WHAT TO WORK ON
Print every one of the records verbatim, omitting nothing.

○ ○ ○

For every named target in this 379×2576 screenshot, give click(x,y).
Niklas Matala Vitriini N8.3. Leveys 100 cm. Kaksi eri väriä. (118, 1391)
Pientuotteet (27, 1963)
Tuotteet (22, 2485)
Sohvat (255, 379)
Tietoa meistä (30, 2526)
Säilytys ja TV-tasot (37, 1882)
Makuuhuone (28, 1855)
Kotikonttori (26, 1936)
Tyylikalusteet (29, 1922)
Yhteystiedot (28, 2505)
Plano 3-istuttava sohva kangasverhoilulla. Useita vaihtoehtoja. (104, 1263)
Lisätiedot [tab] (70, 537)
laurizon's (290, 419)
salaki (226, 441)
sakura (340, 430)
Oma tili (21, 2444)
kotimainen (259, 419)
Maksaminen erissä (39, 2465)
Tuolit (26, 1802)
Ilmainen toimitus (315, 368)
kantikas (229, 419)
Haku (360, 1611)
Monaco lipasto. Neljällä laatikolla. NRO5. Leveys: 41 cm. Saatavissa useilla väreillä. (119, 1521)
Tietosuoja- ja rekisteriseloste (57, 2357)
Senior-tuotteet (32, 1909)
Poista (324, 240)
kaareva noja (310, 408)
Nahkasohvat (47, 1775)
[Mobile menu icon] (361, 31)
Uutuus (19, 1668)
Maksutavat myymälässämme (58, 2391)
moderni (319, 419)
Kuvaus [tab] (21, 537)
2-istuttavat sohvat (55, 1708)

○ ○ ○

RESULT OF THIS EXERCISE
For every named target in this 379×2576 screenshot, give click(x,y).
Niklas Matala Vitriini N8.3. Leveys 100 cm. Kaksi eri väriä. (118, 1391)
Pientuotteet (27, 1963)
Tuotteet (22, 2485)
Sohvat (255, 379)
Tietoa meistä (30, 2526)
Säilytys ja TV-tasot (37, 1882)
Makuuhuone (28, 1855)
Kotikonttori (26, 1936)
Tyylikalusteet (29, 1922)
Yhteystiedot (28, 2505)
Plano 3-istuttava sohva kangasverhoilulla. Useita vaihtoehtoja. (104, 1263)
Lisätiedot [tab] (70, 537)
laurizon's (290, 419)
salaki (226, 441)
sakura (340, 430)
Oma tili (21, 2444)
kotimainen (259, 419)
Maksaminen erissä (39, 2465)
Tuolit (26, 1802)
Ilmainen toimitus (315, 368)
kantikas (229, 419)
Haku (360, 1611)
Monaco lipasto. Neljällä laatikolla. NRO5. Leveys: 41 cm. Saatavissa useilla väreillä. (119, 1521)
Tietosuoja- ja rekisteriseloste (57, 2357)
Senior-tuotteet (32, 1909)
Poista (324, 240)
kaareva noja (310, 408)
Nahkasohvat (47, 1775)
[Mobile menu icon] (361, 31)
Uutuus (19, 1668)
Maksutavat myymälässämme (58, 2391)
moderni (319, 419)
Kuvaus [tab] (21, 537)
2-istuttavat sohvat (55, 1708)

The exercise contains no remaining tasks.